Sudanese civilians displaced by offensive south of Khartoum earlier this year dream of returning to their homes after the regular army retakes territory - AFP
Sudanese civilians displaced by offensive south of Khartoum earlier this year dream of returning to their homes after the regular army retakes territory - AFP

The Sudanese army said Saturday it had retaken a key state capital south of Khartoum from rival Rapid Support Forces who had held it for the past five months.

The Sennar state capital of Sinja is a strategic prize in the 19-month-old war between the regular army and the RSF as it lies on a key road linking army-controlled areas of eastern and central Sudan.

It posted footage on social media that it said had been filmed inside the main base in the city.

"Sinja has returned to the embrace of the nation," the information minister of the army-backed government, Khaled al-Aiser, said in a statement.

Aiser's office said armed forces chief Abdel Fattah al-Burhan had travelled to the city of Sennar, 60 kilometres (40 miles) to the north, on Saturday to "inspect the operation and celebrate the liberation of Sinja", AFP reported.
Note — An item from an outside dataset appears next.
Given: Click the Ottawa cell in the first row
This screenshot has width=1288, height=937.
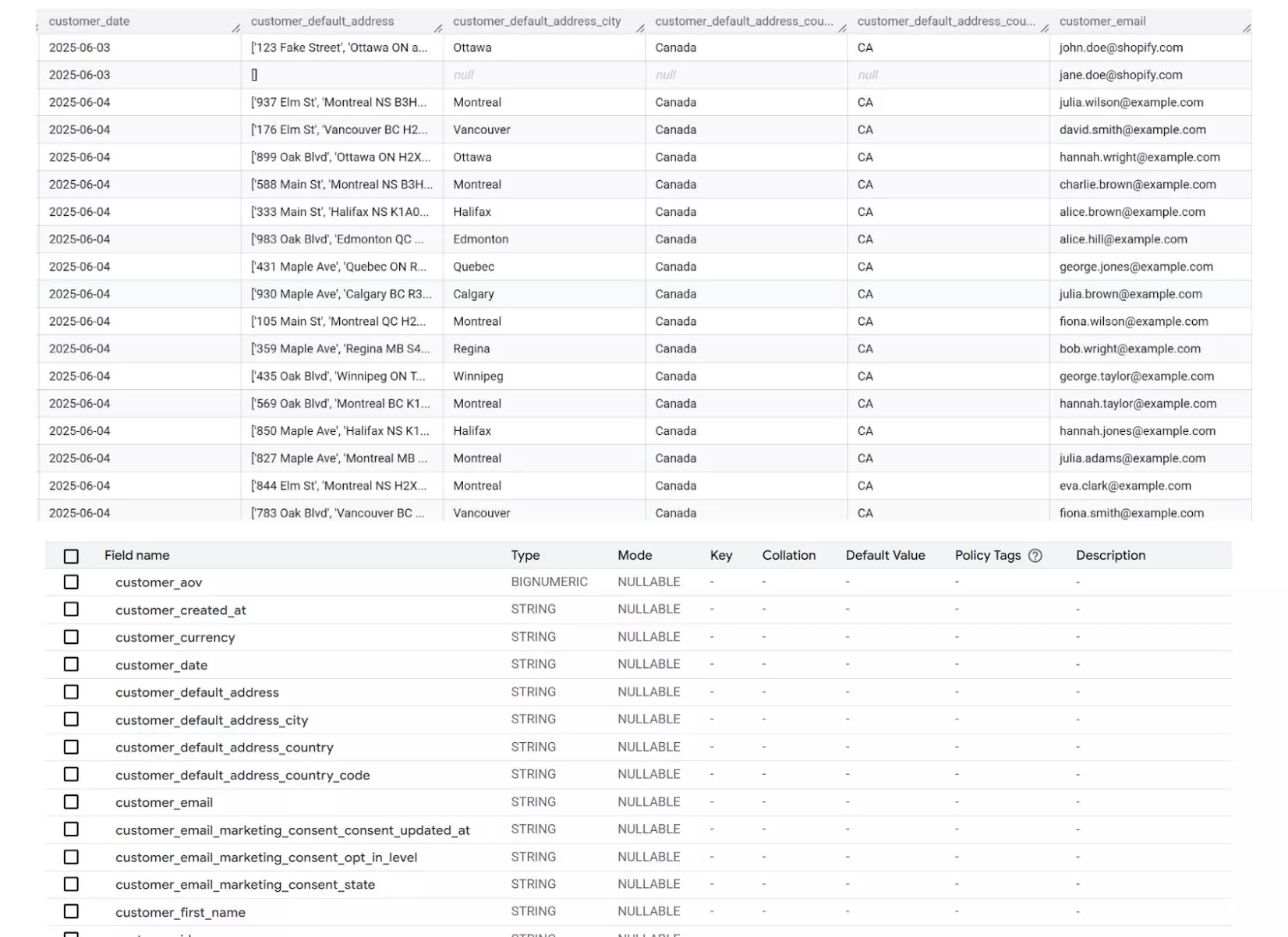Looking at the screenshot, I should (x=471, y=48).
The RSF had taken the two cities in a lightning offensive in June that saw nearly 726,000 civilians flee, according to UN figures.

Human rights groups have said that those who were unwilling or unable to leave have faced months of arbitrary violence by RSF fighters.
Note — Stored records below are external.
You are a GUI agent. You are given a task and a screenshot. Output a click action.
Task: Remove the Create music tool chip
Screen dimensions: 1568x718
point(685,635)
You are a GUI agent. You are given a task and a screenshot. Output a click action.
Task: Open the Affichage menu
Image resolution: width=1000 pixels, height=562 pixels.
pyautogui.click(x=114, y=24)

Sinja teacher Abdullah al-Hassan spoke of his "indescribable joy" at seeing the army enter the city after "months of terror".
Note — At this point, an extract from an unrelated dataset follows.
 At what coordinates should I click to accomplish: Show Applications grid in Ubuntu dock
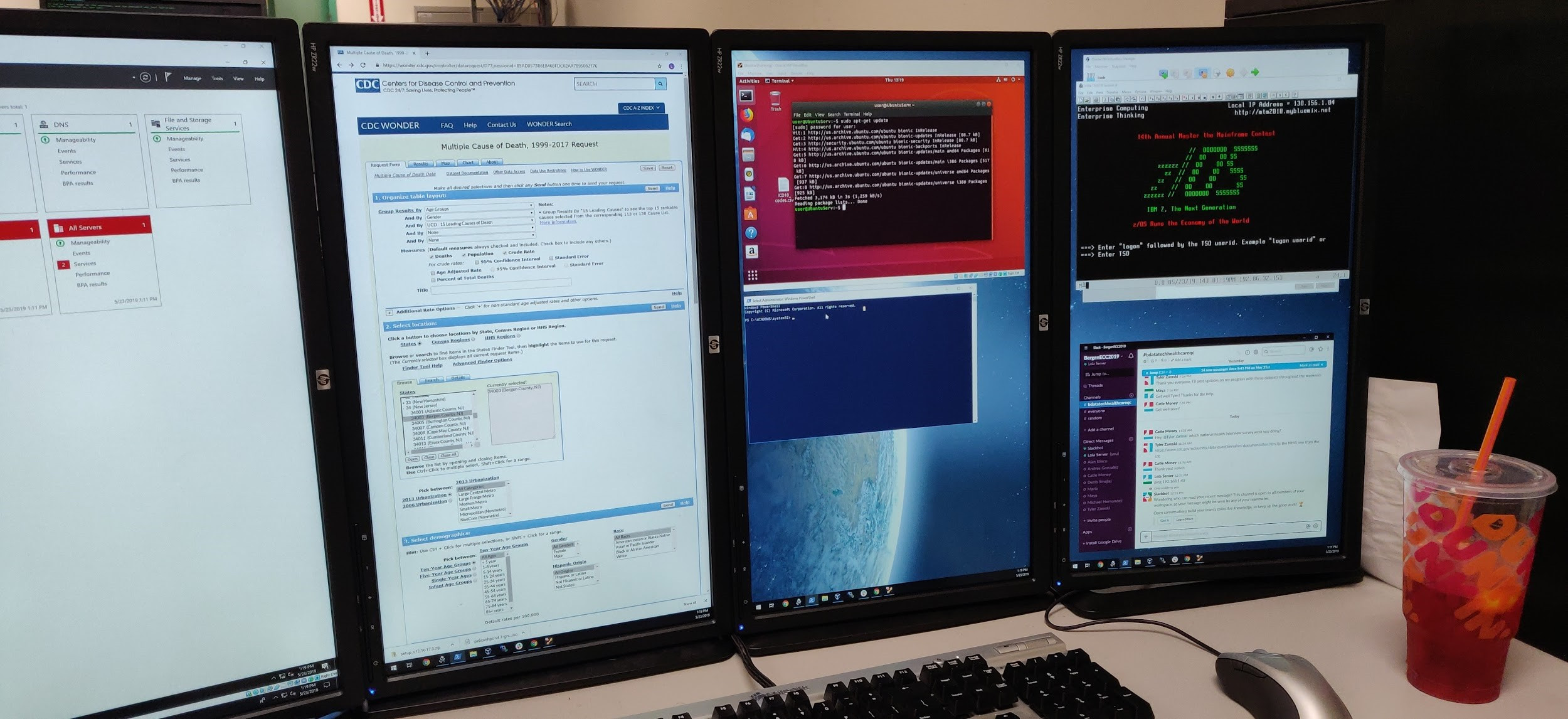tap(753, 275)
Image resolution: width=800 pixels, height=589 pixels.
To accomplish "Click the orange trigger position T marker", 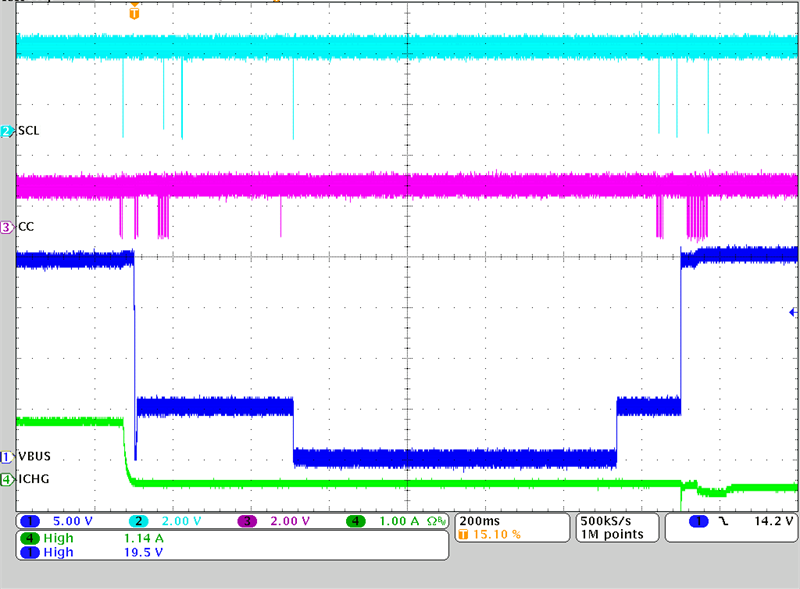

"At any moment, you were waiting for militia fighters to barge in and beat you or loot you," the 53-year-old told AFP by telephone.

Both sides in the Sudanese conflict have been accused of war crimes, including indiscriminately shelling homes, markets and hospitals.

The RSF has also been accused of summary executions, systematic sexual violence and rampant looting.

The RSF control nearly all of the vast western region of Darfur as well as large swathes of Kordofan in the south. They also hold much of the capital Khartoum and the key farming state of Al-Jazira to its south.

Since April 2023, the war has killed tens of thousands of people and uprooted more than 11 million -- creating what the UN says is the world's largest displacement crisis.

From the eastern state of Gedaref -- where more than 1.1 million displaced people have sought refuge -- Asia Khedr, 46, said she hoped her family's ordeal might soon be at an end.

"We'll finally go home and say goodbye to this life of displacement and suffering," she told AFP.